PROBLEM DESCRIPTION:
Please write out the listing word for word, from the line containing "Screen dimensions: 1097x779" through the end of the listing, leaving the pictures out of your answer.
* Begin AVAILABLE RECORDS *
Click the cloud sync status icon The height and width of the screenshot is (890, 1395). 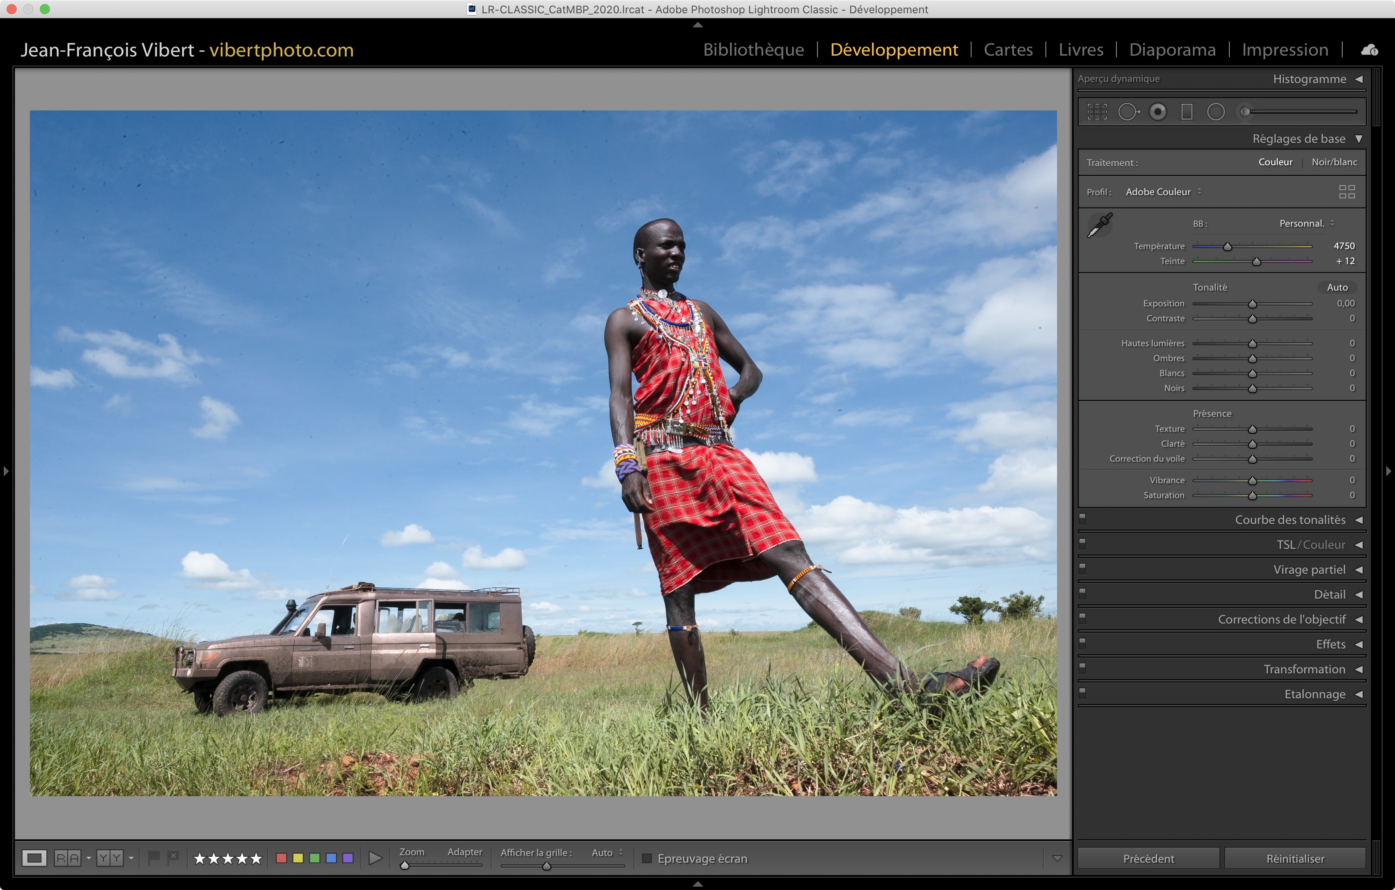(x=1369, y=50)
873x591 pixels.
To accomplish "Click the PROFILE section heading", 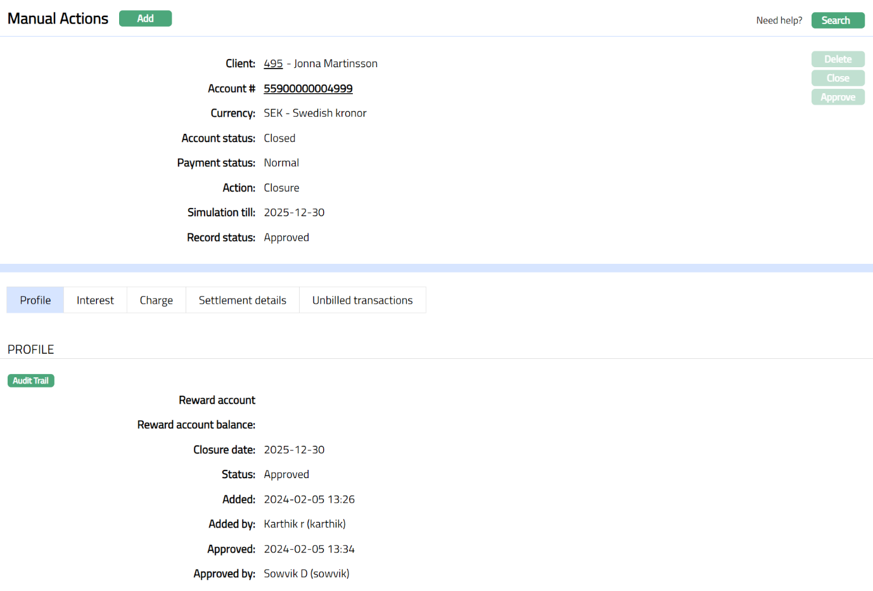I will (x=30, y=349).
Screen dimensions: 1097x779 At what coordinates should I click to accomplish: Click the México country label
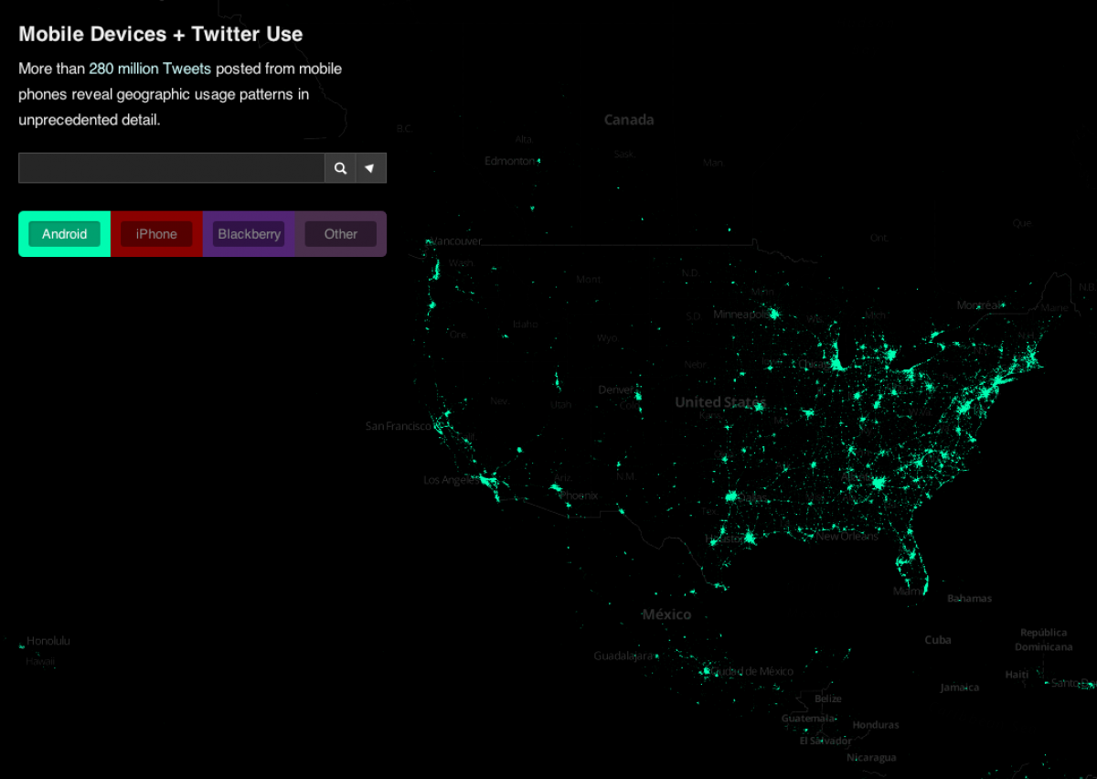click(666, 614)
* End AVAILABLE RECORDS *
TASK OUTPUT:
Screen dimensions: 1097x779 At what coordinates should I click to accomplish: Click the México country label
click(666, 614)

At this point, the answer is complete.